48 kHz hi-fi output – Professional clarity with low noise and artifacts.
SOTA performance – Leading results in fidelity, sync, and semantic alignment benchmarks.

From short clips to cinematic cuts

Whether you’re polishing a social clip or finishing an animated short, HunyuanVideo-Foley can help with you.

Example (ASMR):

Silent video description: close-up of hands slicing fresh kiwi on a wooden board; crisp macro textures; soft natural light.
Text prompt: Generate realistic kiwi cutting and peeling sounds; gentle tapping; calm ASMR ambience.

Designed for

Post & Studios – Fast Foley passes for animatics, rough cuts, and indie films.
Creators & Social Teams – Auto-sound shorts/reels with consistent timing.
Education & Prototyping – Demonstrate AV alignment or test sound design ideas quickly.

How to Use (HunyuanVideo-Foley)

Upload video (required) – Add the silent (or low-sound) clip you want to sound.
Write prompt (optional) – Briefly describe the mood or key sounds, e.g.

Rainy street ambience, soft footsteps, distant cars.
Kitchen ASMR: chopping vegetables, sizzling pan.

Set seed – use a fixed number to reproduce the same result; change it for variants.
Run – Click Run (the button shows the cost).
Review & iterate – If timing or tone isn't right, tweak the prompt or seed and run again.

Hunyuan Video Foley API — Quick start

Grab a WaveSpeedAI API key, then call POST https://api.wavespeed.ai/api/v3/wavespeed-ai/hunyuan-video-foley with your input as JSON. The endpoint returns a prediction id.

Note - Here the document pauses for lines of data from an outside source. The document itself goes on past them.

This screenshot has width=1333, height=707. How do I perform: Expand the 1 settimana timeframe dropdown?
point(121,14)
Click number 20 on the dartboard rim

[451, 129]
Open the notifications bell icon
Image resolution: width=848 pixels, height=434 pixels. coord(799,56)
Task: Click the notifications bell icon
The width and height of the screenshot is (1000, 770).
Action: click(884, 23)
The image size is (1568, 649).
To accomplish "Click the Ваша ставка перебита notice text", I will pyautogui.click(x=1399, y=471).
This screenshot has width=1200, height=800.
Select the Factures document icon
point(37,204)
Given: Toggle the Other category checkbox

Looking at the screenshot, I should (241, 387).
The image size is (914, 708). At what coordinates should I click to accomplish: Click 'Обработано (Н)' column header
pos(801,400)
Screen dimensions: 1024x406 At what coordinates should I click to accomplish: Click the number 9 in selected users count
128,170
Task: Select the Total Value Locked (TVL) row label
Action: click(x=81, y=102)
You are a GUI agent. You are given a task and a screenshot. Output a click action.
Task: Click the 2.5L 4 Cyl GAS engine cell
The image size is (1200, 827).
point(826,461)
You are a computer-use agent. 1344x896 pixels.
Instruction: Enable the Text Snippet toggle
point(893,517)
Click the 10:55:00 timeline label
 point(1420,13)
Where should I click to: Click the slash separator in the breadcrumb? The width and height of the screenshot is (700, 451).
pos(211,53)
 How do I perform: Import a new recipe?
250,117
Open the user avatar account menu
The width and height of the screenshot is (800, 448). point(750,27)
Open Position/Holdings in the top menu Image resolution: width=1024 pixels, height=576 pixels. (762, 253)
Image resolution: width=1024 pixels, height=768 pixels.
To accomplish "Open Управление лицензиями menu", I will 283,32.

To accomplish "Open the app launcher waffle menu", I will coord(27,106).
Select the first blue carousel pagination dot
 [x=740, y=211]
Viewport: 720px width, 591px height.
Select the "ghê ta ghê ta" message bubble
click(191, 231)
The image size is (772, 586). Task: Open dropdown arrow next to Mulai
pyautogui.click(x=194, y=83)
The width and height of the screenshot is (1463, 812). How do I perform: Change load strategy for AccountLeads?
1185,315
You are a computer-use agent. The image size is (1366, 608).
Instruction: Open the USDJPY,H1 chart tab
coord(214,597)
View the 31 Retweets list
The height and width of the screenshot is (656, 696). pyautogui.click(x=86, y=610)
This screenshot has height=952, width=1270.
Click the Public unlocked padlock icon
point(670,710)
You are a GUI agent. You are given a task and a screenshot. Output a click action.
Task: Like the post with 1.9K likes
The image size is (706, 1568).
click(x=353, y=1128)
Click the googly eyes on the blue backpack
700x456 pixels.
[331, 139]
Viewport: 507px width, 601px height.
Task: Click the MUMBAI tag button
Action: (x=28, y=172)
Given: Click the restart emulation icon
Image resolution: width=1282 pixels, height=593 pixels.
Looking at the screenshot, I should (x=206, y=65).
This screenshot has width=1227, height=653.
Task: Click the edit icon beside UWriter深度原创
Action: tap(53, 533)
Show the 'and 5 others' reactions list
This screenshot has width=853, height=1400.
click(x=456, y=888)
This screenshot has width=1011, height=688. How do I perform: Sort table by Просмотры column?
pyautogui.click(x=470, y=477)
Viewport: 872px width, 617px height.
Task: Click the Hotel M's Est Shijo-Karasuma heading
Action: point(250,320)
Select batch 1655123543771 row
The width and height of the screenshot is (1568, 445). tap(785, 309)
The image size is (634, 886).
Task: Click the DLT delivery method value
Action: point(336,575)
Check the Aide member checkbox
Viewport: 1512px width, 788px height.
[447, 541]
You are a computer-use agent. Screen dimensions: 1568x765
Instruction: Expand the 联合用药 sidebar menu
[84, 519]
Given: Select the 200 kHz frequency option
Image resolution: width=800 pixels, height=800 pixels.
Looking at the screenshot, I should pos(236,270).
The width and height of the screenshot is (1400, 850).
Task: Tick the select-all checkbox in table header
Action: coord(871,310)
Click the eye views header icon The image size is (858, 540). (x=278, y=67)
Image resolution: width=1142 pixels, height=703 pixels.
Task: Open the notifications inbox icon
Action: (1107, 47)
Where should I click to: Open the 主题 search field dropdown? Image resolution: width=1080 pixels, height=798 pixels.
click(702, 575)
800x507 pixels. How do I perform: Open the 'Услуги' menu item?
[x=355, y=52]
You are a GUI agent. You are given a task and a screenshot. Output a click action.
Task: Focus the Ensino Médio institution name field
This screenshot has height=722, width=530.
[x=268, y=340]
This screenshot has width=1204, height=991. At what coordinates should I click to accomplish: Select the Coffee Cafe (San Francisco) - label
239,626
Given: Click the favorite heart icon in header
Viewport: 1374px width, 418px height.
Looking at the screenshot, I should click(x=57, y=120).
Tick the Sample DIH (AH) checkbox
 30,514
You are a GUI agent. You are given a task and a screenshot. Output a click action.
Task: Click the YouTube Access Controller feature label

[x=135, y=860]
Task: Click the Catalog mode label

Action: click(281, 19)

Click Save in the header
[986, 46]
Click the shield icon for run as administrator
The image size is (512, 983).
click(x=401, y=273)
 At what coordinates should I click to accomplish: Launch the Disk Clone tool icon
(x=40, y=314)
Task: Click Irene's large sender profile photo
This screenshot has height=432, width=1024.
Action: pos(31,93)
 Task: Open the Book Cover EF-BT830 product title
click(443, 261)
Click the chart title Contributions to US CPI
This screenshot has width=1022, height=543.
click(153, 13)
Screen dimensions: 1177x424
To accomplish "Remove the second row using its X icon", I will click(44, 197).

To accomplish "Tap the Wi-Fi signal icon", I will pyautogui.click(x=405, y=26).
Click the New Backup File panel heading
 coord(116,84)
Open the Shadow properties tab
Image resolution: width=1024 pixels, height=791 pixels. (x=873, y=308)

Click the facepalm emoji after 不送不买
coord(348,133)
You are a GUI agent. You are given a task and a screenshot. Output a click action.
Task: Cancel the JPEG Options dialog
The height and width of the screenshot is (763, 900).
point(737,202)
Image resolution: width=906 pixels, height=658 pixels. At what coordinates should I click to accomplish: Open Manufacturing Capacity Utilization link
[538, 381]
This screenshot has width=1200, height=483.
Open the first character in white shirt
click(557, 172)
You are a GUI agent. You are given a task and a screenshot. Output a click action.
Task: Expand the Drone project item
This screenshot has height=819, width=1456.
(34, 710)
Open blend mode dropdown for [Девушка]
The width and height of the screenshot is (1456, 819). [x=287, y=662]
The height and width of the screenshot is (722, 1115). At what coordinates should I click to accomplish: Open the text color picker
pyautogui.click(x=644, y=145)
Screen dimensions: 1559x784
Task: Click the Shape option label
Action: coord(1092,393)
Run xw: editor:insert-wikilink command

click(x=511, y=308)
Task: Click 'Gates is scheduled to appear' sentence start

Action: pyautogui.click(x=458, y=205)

Start polling the result endpoint around every 2 seconds, increase the interval for long-running tasks, and stop on any terminal status. On completed, read output values from data.outputs. Examples for Hunyuan Video Foley below.

HTTP example

set -euo pipefail

: "${WAVESPEED_API_KEY:?Set WAVESPEED_API_KEY}"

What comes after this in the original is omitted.